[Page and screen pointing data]
════════════════════
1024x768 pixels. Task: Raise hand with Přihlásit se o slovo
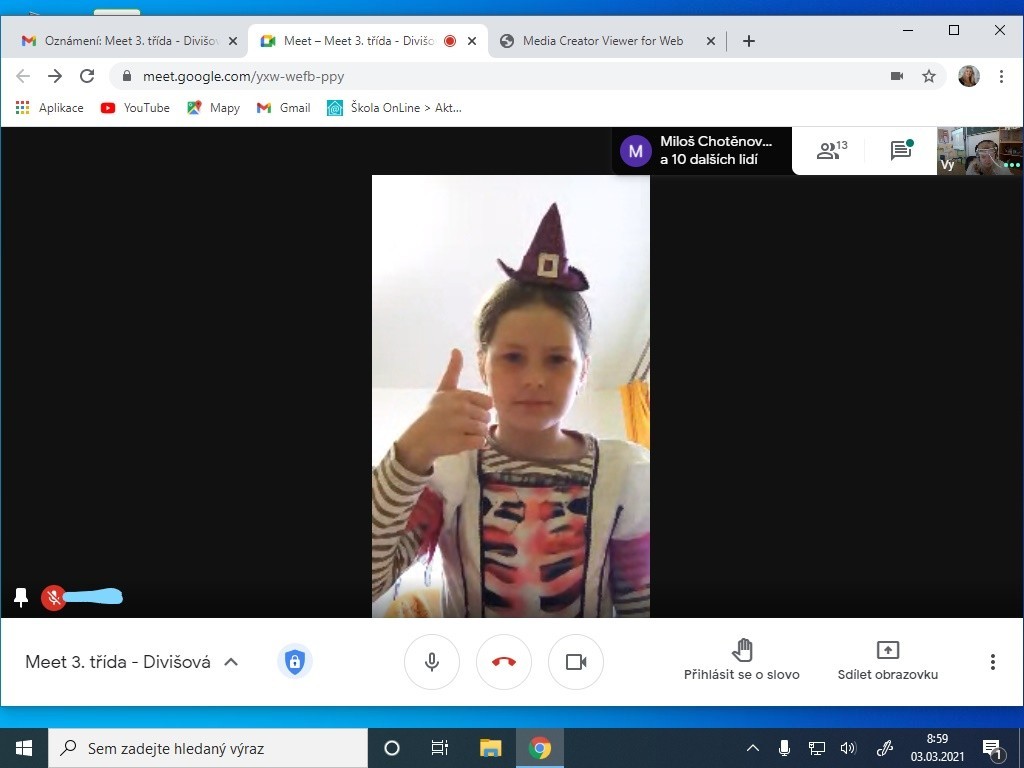coord(741,661)
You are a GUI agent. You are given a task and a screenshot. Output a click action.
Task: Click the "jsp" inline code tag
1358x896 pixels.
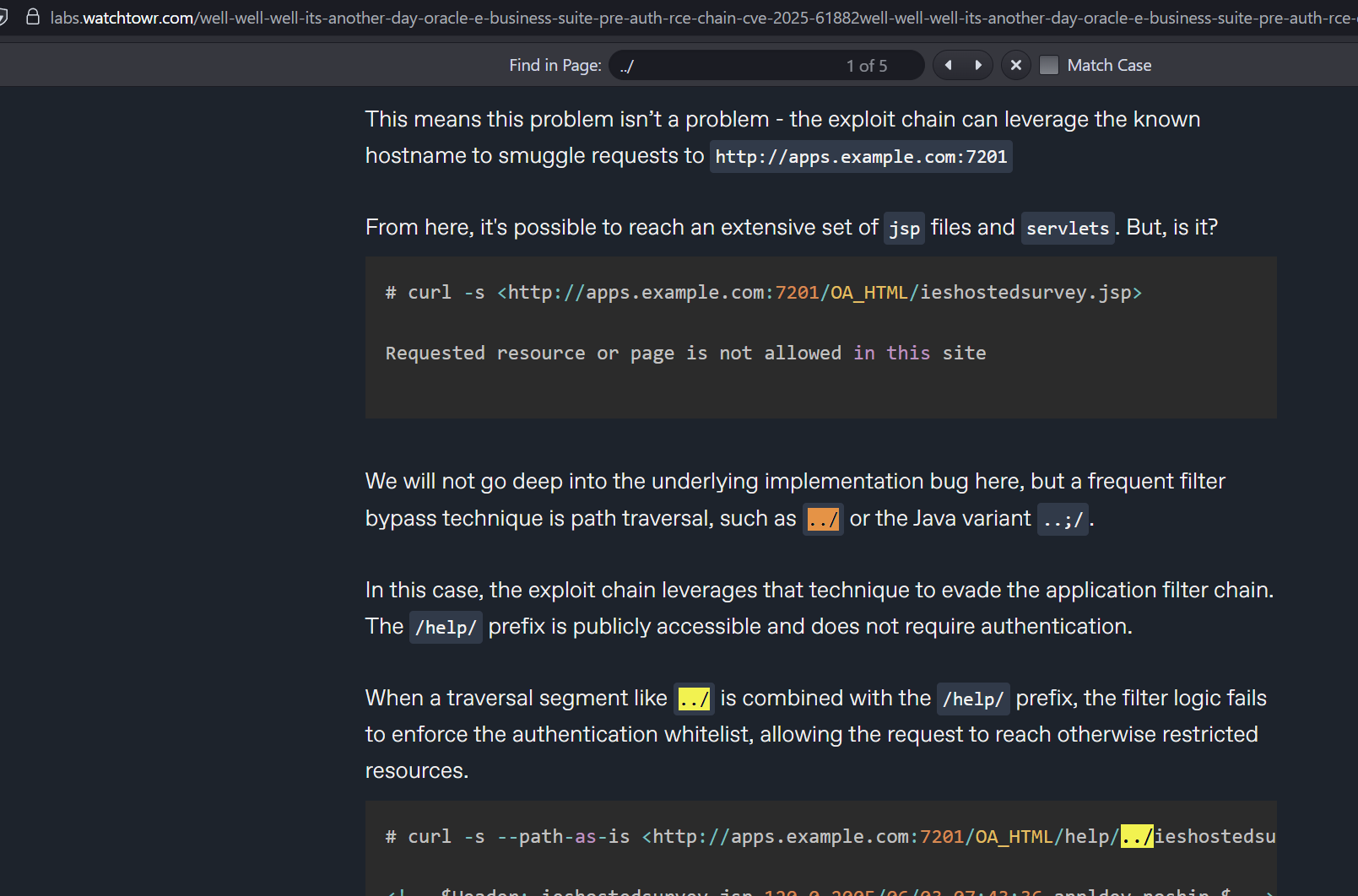pyautogui.click(x=904, y=229)
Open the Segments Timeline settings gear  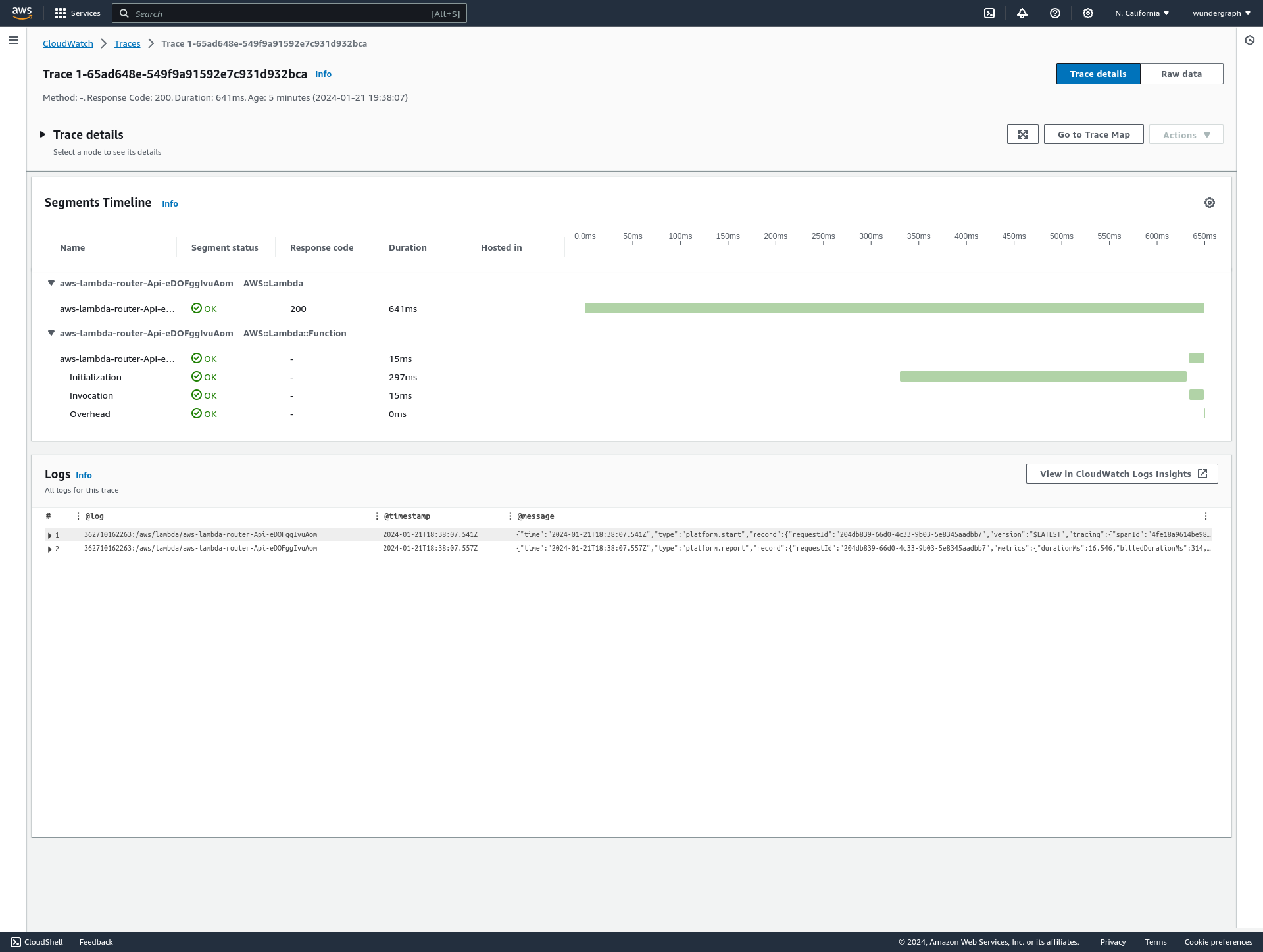coord(1210,203)
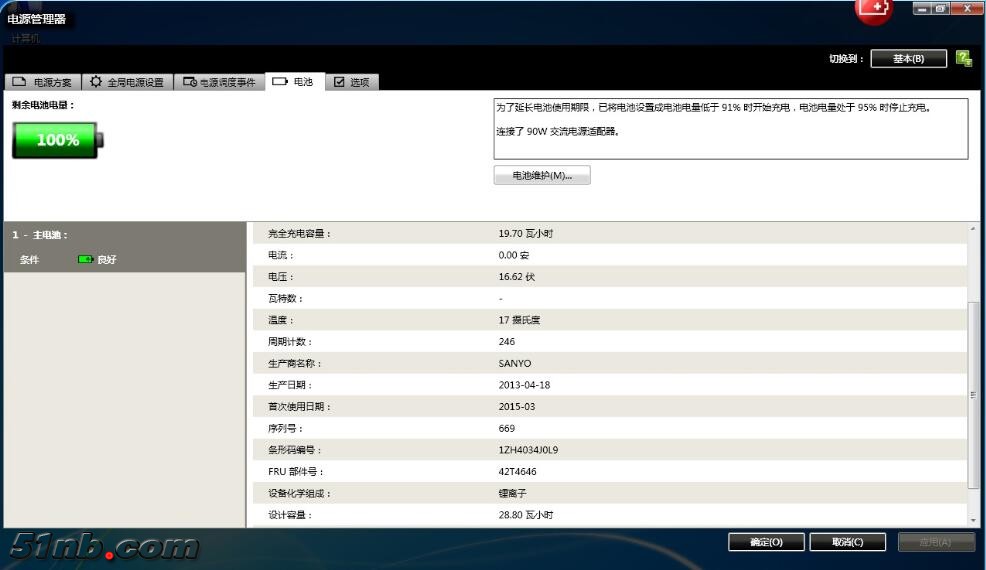
Task: Select the 电池 (Battery) tab
Action: click(x=293, y=82)
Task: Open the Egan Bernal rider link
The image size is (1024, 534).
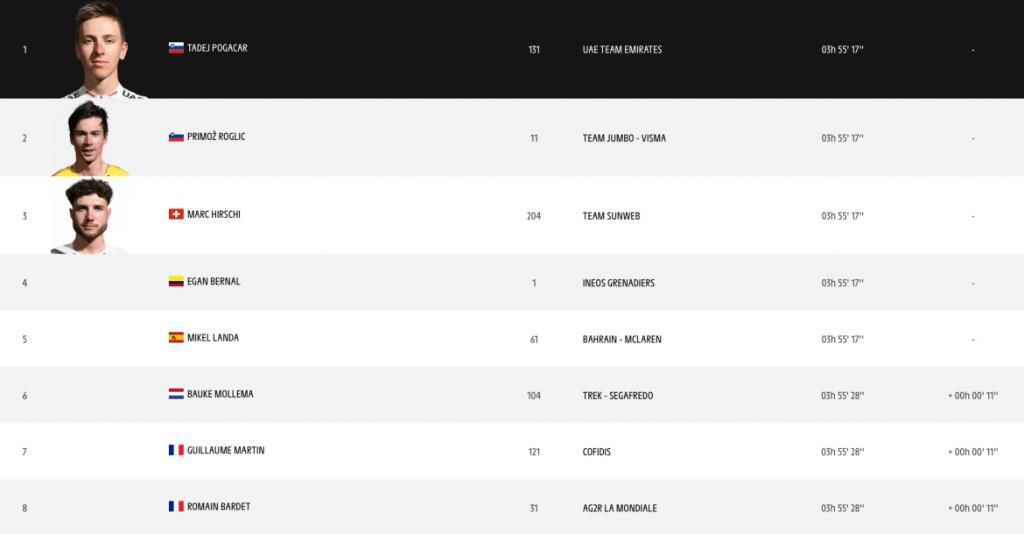Action: coord(213,282)
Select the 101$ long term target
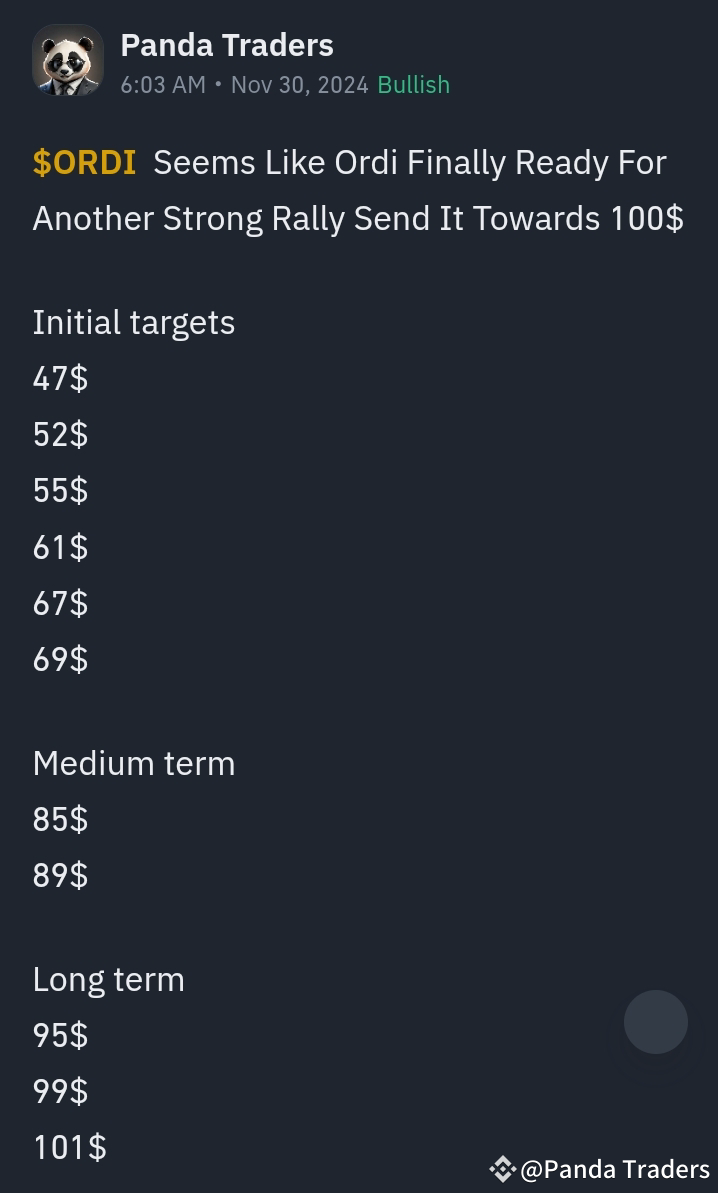The image size is (718, 1193). pos(69,1147)
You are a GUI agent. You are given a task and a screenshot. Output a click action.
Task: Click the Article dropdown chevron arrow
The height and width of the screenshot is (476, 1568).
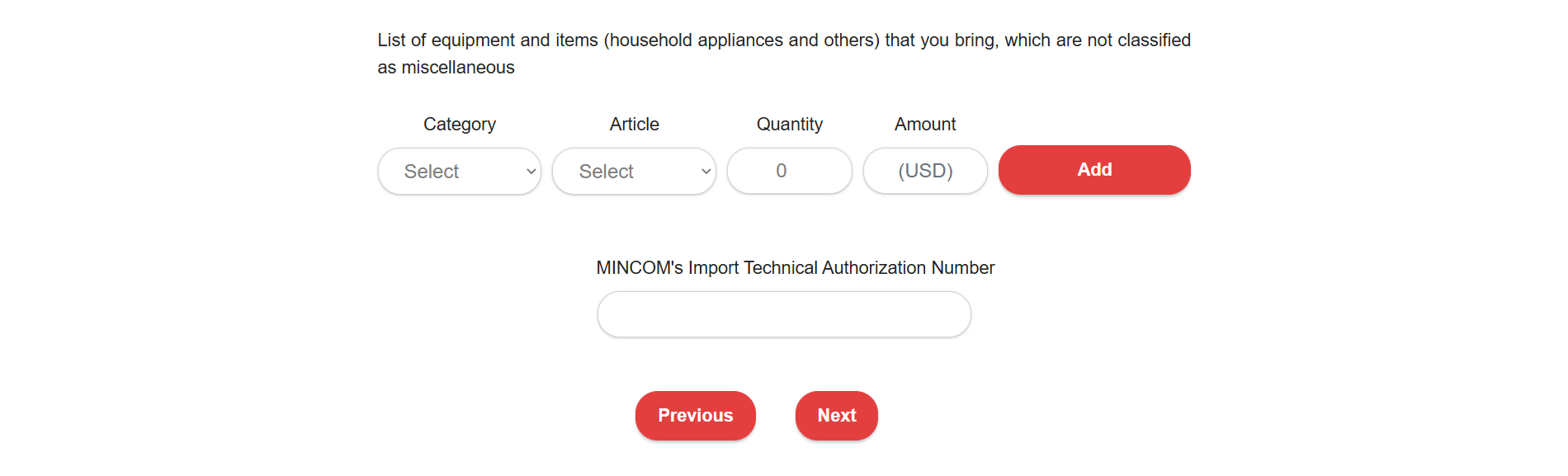coord(706,172)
════════════════════
**Given task**. Can you rewrite the listing from its first line through the line holding "pyautogui.click(x=904, y=229)", inclusive, swapping "screenshot" for "screen capture" and changing nothing else? Omit the pictures from your answer.

**Response below**.
1024x768 pixels. Task: Raise hand with Přihlásit se o slovo
coord(741,661)
You are a GUI agent. You are given a task and a screen capture. Output a click action.
Task: Click the "jsp" inline code tag
1358x896 pixels.
pyautogui.click(x=904, y=229)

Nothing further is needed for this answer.